There are quite a few interesting tidbits in this Washington Post article so I will jump around a little and pick out my favorites.
Courtesy of WaPo:
Former FBI agent Peter Strzok alleges in a new book that investigators came to believe it was “conceivable, if unlikely” that Russia was secretly controlling President Trump after he took office — a full-fledged “Manchurian candidate” installed as America’s commander in chief.
In the book, “Compromised,” Strzok describes how the FBI had to consider “whether the man about to be inaugurated was willing to place his or Russia’s interests above those of American citizens,” and if and how agents could investigate that. Strzok opened the FBI’s 2016 investigation into whether Trump’s campaign had coordinated with the Kremlin to help his election and later was involved in investigating Trump personally.

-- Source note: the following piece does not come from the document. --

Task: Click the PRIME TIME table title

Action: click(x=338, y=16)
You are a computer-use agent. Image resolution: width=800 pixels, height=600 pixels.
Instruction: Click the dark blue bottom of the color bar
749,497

He was ultimately removed from the case over private text messages disparaging of the president.
“We certainly had evidence that this was the case: that Trump, while gleefully wreaking havoc on America’s political institutions and norms, was pulling his punches when it came to our historic adversary, Russia,” Strzok writes. “Given what we knew or had cause to suspect about Trump’s compromising behavior in the weeks, months, and years leading up to the election, moreover, it also seemed conceivable, if unlikely, that Moscow had indeed pulled off the most stunning intelligence achievement in human history: secretly controlling the president of the United States — a Manchurian candidate elected.”
Strzok does not currently believe that Trump is a Manchurian candidate. but this is what he does believe about his relationship with Russia:
“I don’t think that Trump, when he meets with Putin, receives a task list for the next quarter,” Strzok said, referencing the Russian president, Vladimir Putin. “But I do think the president is compromised, that he is unable to put the interests of our nation first, that he acts from hidden motives, because there is leverage over him, held specifically by the Russians but potentially others as well.”
So even though Trump was not created by the Kremlin they are still able to pull his strings.
This is what Strzok says about the Hillary Clinton investigation and its impact on the outcome of the election:
Strzok writes that he now believes it was the wrong decision for Comey to announce publicly in July 2016, just months ahead of the election, that he was recommending Clinton not be charged while criticizing her conduct. He talks, too, of institutional bias against the former Democratic presidential candidate, claiming a retired executive — whom he did not name in the book — said at lunch one day, “Pete, you’ve got to get that b—-.”
Strzok’s view, though, is that the investigation into Clinton was a far less serious matter than the inquiry into Trump.
Even as he says Clinton’s use of a private server is what fueled investigators’ interest, Strzok allows that had her email been housed on the State Department system, “it would have been less secure and probably much more vulnerable to hacking.” He also concedes that Comey’s decision in October 2016 to reveal to Congress that the investigation had resumed — less than two weeks before voters were to go to the polls — probably altered the results of the election in Trump’s favor.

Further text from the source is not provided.